Frau Kerstin Dämon schreibt in einem tollen Artikel über Bewerberfragen (Vorstellungsgespräch: “Wir müssen mit dieser Interview-Scharade aufhören”). Gebe gerne meine Antworten im Interview hier zum Besten:
Berater absolvieren die härtesten Eignungstests und machen zig Überstunden. Dafür jetten sie um die Welt und sind steinreich. Soweit das Klischee. Zumindest beim Vorstellungsgespräch verändert sich etwas.

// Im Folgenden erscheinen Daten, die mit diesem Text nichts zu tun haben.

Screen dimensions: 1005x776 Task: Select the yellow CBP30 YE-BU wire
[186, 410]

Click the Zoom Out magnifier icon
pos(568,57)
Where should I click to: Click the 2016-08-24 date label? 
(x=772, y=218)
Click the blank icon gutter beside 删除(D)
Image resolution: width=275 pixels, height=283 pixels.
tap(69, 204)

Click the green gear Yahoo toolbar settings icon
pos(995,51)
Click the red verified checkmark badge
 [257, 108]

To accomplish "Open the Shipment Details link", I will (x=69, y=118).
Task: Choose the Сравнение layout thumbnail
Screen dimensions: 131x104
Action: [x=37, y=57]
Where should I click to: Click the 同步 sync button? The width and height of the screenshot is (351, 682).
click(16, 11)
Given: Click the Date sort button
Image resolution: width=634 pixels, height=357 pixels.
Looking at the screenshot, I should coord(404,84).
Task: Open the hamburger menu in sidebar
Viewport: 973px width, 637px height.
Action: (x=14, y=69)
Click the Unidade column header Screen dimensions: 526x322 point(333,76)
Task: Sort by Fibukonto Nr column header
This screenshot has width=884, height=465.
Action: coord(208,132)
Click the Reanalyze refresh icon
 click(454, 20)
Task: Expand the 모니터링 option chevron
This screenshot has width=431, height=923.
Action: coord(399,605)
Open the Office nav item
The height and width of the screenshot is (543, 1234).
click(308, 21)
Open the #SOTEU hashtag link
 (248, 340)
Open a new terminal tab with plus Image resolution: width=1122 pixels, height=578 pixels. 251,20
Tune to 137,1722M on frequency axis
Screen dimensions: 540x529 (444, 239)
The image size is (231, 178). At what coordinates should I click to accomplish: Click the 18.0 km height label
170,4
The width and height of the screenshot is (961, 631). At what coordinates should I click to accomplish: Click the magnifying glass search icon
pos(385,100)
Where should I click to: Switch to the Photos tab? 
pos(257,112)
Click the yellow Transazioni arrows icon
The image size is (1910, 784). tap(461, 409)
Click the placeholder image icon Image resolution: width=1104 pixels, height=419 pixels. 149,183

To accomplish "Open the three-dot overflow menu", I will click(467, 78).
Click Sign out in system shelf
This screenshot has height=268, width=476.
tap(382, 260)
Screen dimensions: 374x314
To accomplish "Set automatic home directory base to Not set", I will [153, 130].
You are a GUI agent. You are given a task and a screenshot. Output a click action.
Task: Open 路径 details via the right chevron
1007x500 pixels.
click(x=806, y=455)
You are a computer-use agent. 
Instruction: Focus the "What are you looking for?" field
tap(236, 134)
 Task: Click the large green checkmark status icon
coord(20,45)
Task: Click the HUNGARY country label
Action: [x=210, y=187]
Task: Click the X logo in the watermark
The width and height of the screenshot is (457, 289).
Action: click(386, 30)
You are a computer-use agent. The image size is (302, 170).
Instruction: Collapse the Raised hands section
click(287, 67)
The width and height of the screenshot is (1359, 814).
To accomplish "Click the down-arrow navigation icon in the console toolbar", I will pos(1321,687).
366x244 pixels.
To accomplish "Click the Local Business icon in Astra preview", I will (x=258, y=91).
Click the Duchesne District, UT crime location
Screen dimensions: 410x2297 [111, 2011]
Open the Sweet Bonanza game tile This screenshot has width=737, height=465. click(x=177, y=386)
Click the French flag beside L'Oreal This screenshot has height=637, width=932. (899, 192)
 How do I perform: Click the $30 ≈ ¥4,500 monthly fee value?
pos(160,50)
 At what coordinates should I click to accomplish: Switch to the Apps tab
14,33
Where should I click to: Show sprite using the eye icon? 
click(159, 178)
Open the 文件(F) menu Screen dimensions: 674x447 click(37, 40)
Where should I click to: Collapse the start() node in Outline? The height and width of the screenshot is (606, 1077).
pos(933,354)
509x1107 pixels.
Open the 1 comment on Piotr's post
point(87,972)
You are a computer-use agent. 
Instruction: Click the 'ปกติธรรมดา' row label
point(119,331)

Thomas Belker, Vizepräsident des Bundesverbandes der Personalmanager, sagt, dass gemeine Brainteaser-Fragen eine Spezialität der Unternehmensberatungen sind. Wie fies sind Sie wirklich zu Ihren Bewerbern?
Marcus K. Reif: „Wir haben ein großes Interesse daran, die Menschen, die zu uns kommen wollen, wirklich kennenzulernen. Und zwar im gegenseitigen Interesse. Schließlich geht es darum, Kandidaten zu finden, die möglichst gut ins Team passen, bei EY zurechtkommen und im Job nachhaltig aufblühen. Durch Brainteasern erfahren wir relativ wenig darüber, was der künftige Mitarbeiter unter realen Bedingungen wahrscheinlich leisten kann. Denn Brainteaser-Fragen adressieren im Wesentlichen die Analyse-Kompetenz, und das erscheint mir als zu eindimensional.“
“Wie viele Cappuccinos werden täglich in Manhattan verkauft?”, “Wie viele Flugzeuge befinden sich derzeit in der Luft?”, “Wie viele Cocktail-Schirmchen werden in den gesamten USA an einem Abend ausgegeben?” – das sind echte Fragen aus Vorstellungsgesprächen bei Unternehmensberatungen…
Reif: Ich glaube nicht an das Unter-Stress-Setzen von Bewerbern. Das ist eine überholte Form der Selektion. Schon gar nicht glaube ich an Brainteaser als eine Art 1000-Dollar-Frage, die nach der einen hundertprozentig korrekten Antwort verlangt. Viel wichtiger ist nach meiner fast zwanzigjährigen Erfahrung, dass wir mit der Interview-Scharade aufhören. Kandidaten sind vorbereitet und wollen, insbesondere bei der Frage nach Stärken und Schwächen, kaum Fläche für Unzulänglichkeiten bieten. Um diese Scharade zu beenden und eine wirklich wertvolle Unterhaltung über die Bedürfnisse, Neigungen und Erwartungen zu führen, helfen Brainteaser nicht weiter.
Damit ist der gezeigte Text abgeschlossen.